Regarding your reference to the difference between “external” and “internal” - External is when you contract an ISO 17025 calibration laboratory to perform validations. What you are referring to as “internal” is rather referred to as “intermediate checks” or “verification”. This is because it is possible for laboratories to calibrate internally if calibration requirements are met. Calibration laboratories must have certified reference standards with strong metrological traceability to SI and a fit for purpose, well-documented measurement uncertainty for each test property. When using a calibration laboratory, for example, to calibrate your analytical balances, they need to use a suitable class of reference weights. Depending on the class of balance, a particular class of reference weight must be used to calibrate such a balance, as they have different specifications (agreed technical parameters) resulting in a particular level of measurement uncertainty.

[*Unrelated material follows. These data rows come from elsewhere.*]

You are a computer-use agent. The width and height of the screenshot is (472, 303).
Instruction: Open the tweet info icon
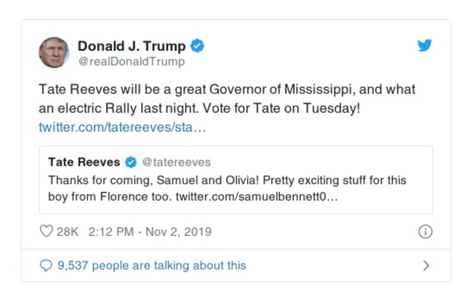click(x=425, y=232)
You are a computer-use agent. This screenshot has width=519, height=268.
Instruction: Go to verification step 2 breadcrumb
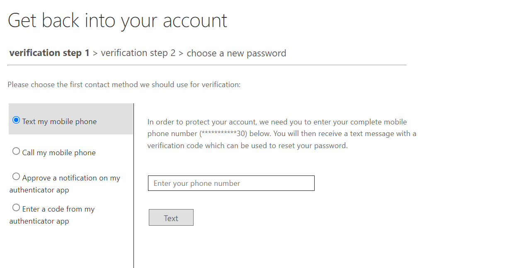click(x=138, y=53)
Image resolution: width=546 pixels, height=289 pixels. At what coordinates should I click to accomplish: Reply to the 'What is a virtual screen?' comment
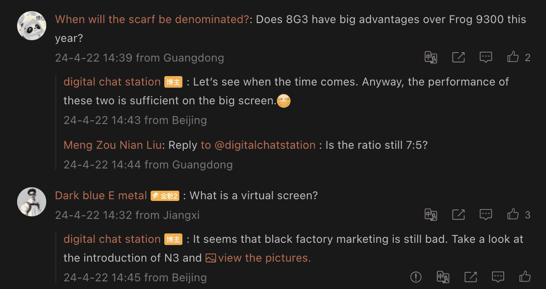(486, 215)
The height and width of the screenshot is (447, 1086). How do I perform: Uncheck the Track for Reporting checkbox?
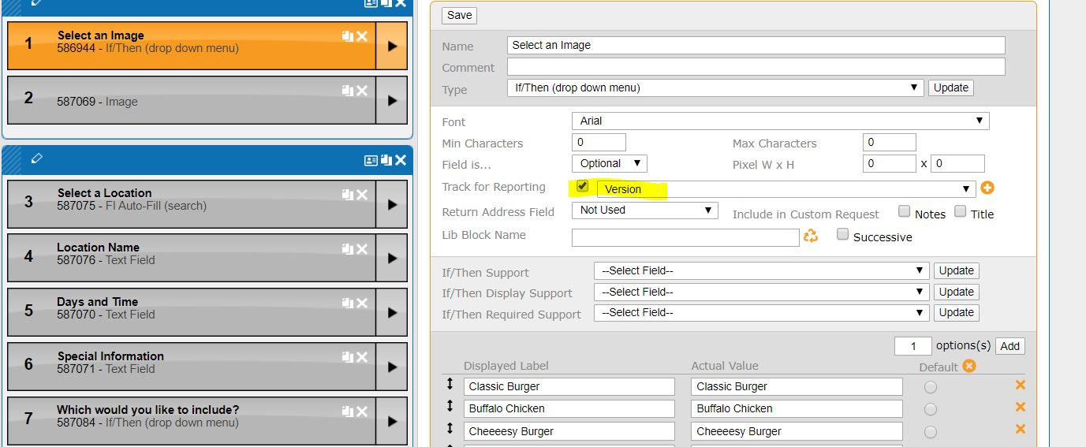(x=582, y=187)
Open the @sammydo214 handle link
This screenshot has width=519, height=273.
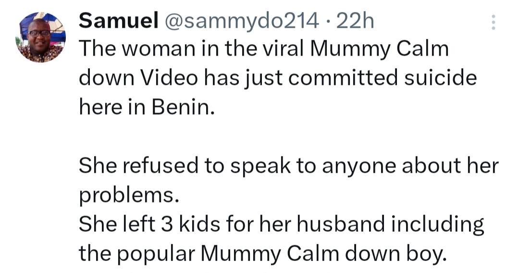(242, 20)
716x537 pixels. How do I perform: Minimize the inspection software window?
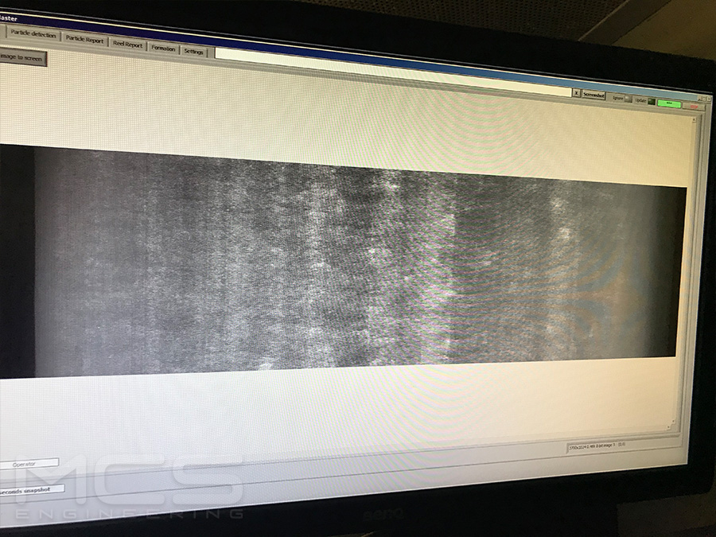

How often you do external calibrations and whether you need to perform intermediate checks (and how often), depends on the process steps and what equipment is used. For analytical balances it is straight forward – a laboratory would use a set of weights that they own, where each piece has metrological traceability to SI, where they were previously calibrated by an external calibration provider (at a suitable frequency, based on risk and need). So here you have reported uncertainties on the calibration certificate that you confirm are acceptable for each piece. Then you perform intermediate checks (verifications) on your balances at suitable time intervals (also based on risk), across the range of use (g) of the balance. For your analyzer, your intermediate checks could be functional, based on the instrument performance, as well as by using standard reference checks against the calibration. This involves using different standard solutions or materials than what was used in setting up the calibration on the analyzer.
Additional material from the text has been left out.